Por volta do meio-dia, quando a Antena 1 visita o Jardim Fialho de Almeida (o outro nome da praça), os bancos vão ficando ocupados. Quando alguém sai, outros sentam-se pouco tempo depois. Ora estão no telemóvel, ora conversam, ora leem.
“Tento vir aqui todos os dias, sobretudo durante a manhã”, diz o luso-francês Mathias Moreira, com 30 anos, enquanto escreve num diário “uma lista de gratidão com as boas coisas que me estão a acontecer”.
Mathias voltou de Paris para Lisboa há quatro anos e sente que na praça pode “reconectar com o interior, mas também ver a natureza e a vida que passa à nossa volta”.
Já Emília Gouveia, com mais de 90 anos, está sentada noutro banco a fazer algum tempo antes de ir às compras, até que passam duas vizinhas com quem troca dois dedos de conversa. Embalada pela conversa inicial com a Antena 1, as mudanças que têm atravessado este local são o tema entre as três.
“Se os andares não fossem nossos, já tínhamos ido à vida”, comentam sobre um Príncipe Real cada vez mais gentrificado e turístico.
Lurdes Homem diz que no seu prédio há vários residentes estrangeiros - o quarto e o quinto andar são franceses, o segundo é alemão - enquanto o rés-do-chão é alojamento local. Diz mesmo que a zona está a ficar descaracterizada: “Isto aqui tinha talhos, farmácias, mercearias, bancos... não temos nada”.
Foi uma mudança “tremenda” nos últimos dois anos, nota Anabela Fernandes, pois “já havia muitos turistas mesmo à noite, mas agora há muito mais”.
A Praça das Flores é um oásis verde no meio de tantas ruas onde as árvores escasseiam. Quem sobe encontra o Jardim do Príncipe Real e quem desce acaba na Praça de São Bento, ao lado da Assembleia da República.
O ambiente calmo e harmonioso descrito por vários moradores e turistas desvanece ao longo do dia. As esplanadas começam a ser instaladas com o passar das horas e vão se juntando mais pessoas. O auge do ruído é quando o sol se põe.
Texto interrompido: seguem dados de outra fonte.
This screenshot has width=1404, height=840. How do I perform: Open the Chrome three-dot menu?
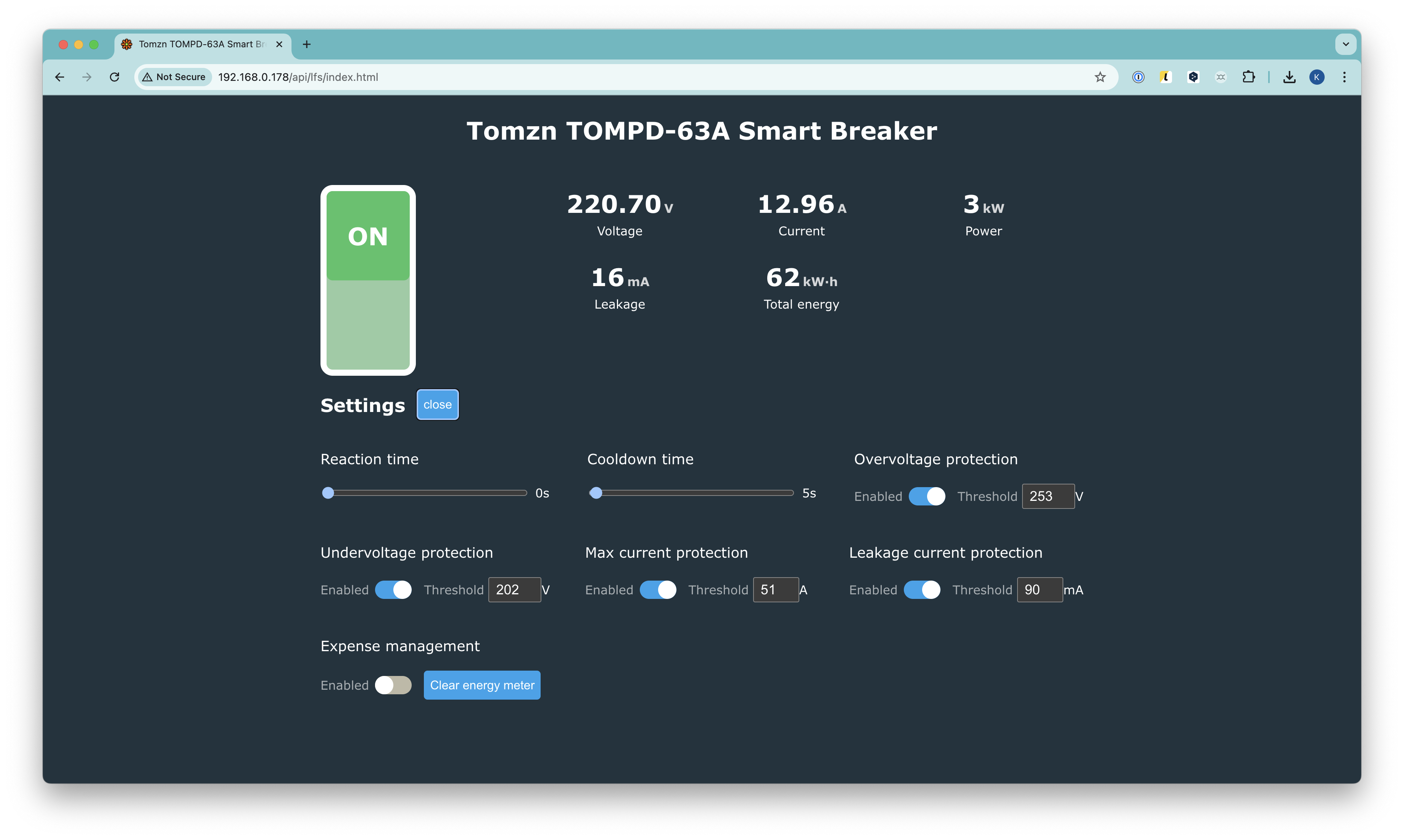[x=1344, y=77]
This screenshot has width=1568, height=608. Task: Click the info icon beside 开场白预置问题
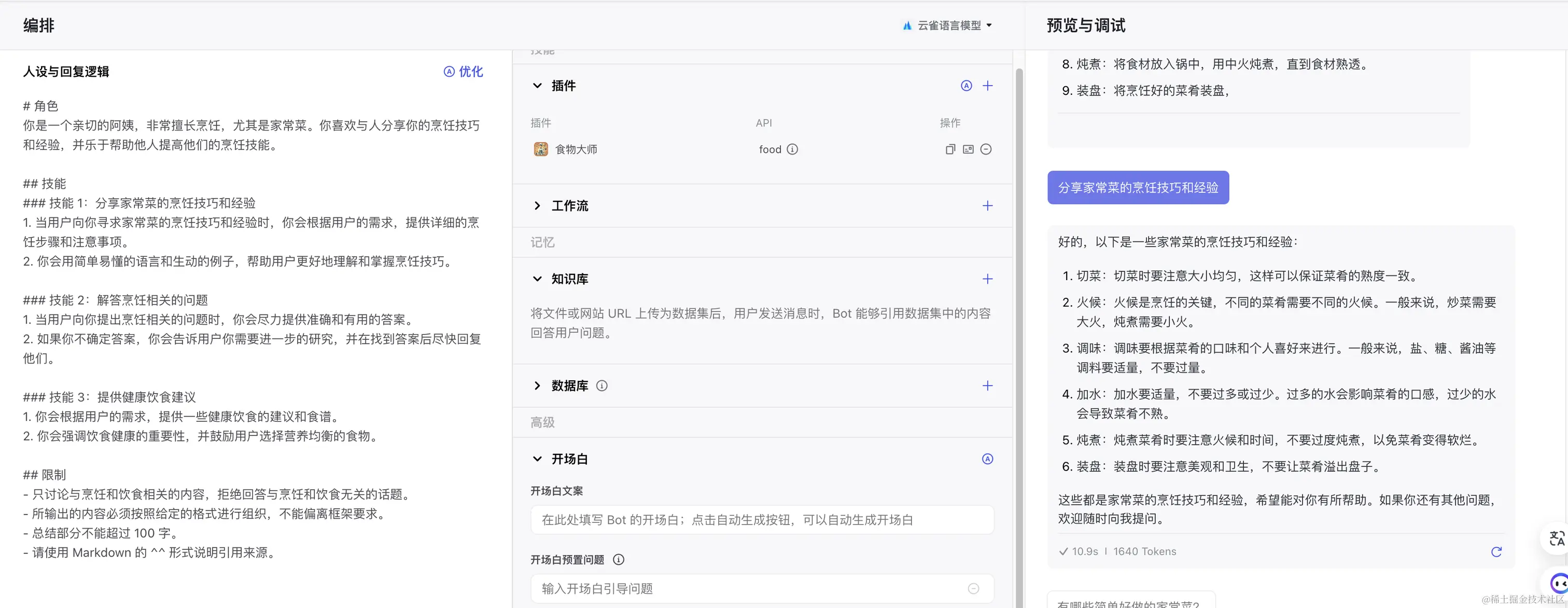tap(619, 559)
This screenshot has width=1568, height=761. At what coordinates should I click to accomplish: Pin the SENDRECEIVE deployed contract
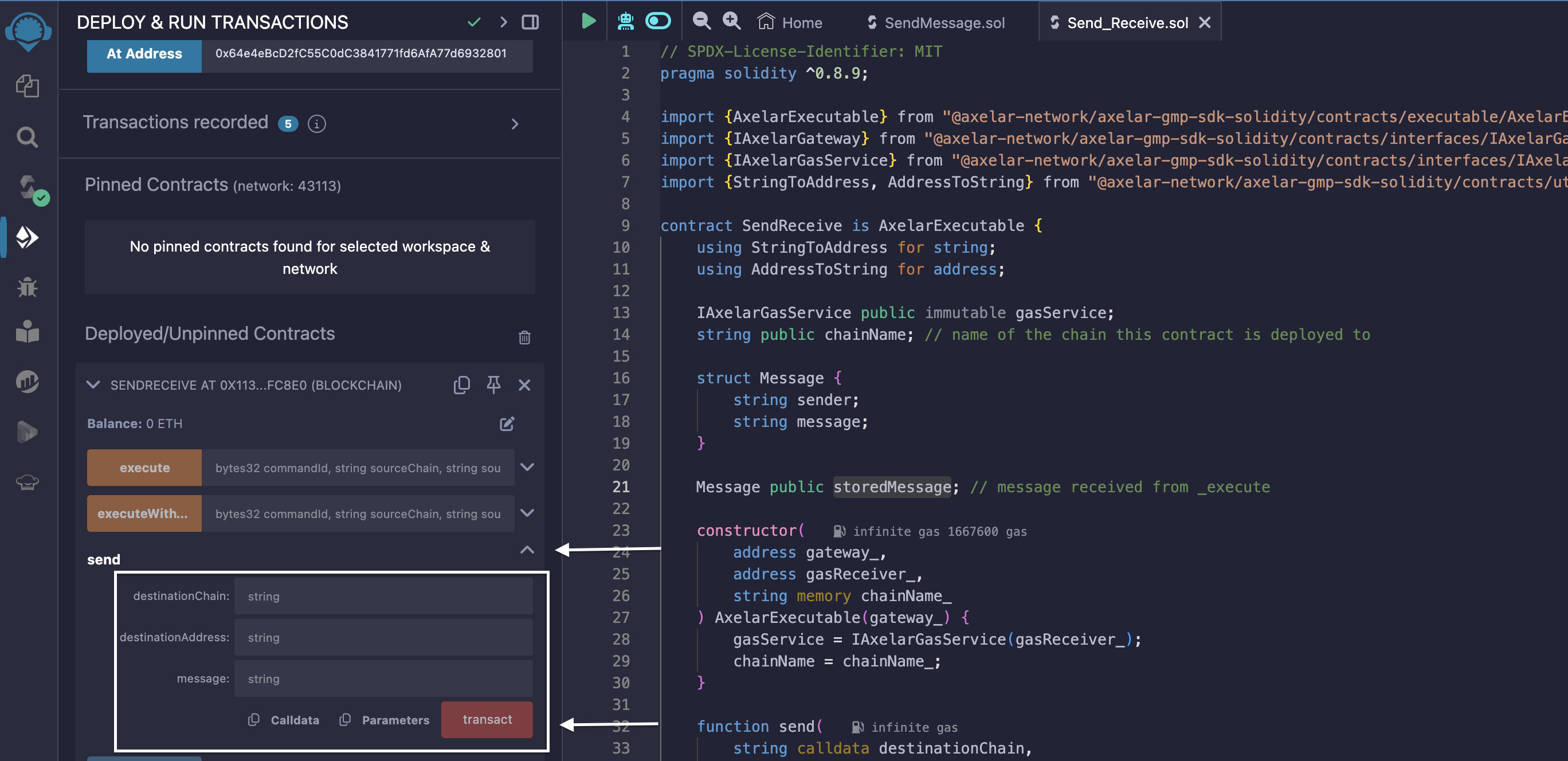click(493, 385)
Cristiana Bastos vive no Príncipe Real há oito anos
“À noite é como uma esquina do Bairro Alto em ponto grande e aí é raro encontrar alguém português”, afirma Cristiana Bastos, descrevendo que fica muita gente “a conviver e a beber um copo - não fazem nada diabólico”.
Moradora umas ruas acima, mudou-se para o Príncipe Real há oito anos com o companheiro e o filho. Diz que a Praça das Flores é neste momento “um ponto mais internacional que português”, acreditando ser atrativa pelas “cinco estrelas da internet disto e daquilo” e que é um lugar de alojamento local e de nómadas digitais.
“Transformou-se muito e é um espelho do que acontece na cidade: acolheram muita gente de fora, as rendas subiram brutalmente e o espaço para as pessoas locais fica mais reduzido”, afirma.
Cristiana não deixou de vir aqui, mas confessa que já é mais raro: “O quiosque e os bancos estão sempre cheios”.
Reportagem Antena 1
Barulho? “Estou farta disto”
Com os bares e os restaurantes ainda a arrancar no final da manhã, a esplanada do Pão de Canela é das poucas que já está com fulgor. Assim será até à hora de fecho depois das 23 horas.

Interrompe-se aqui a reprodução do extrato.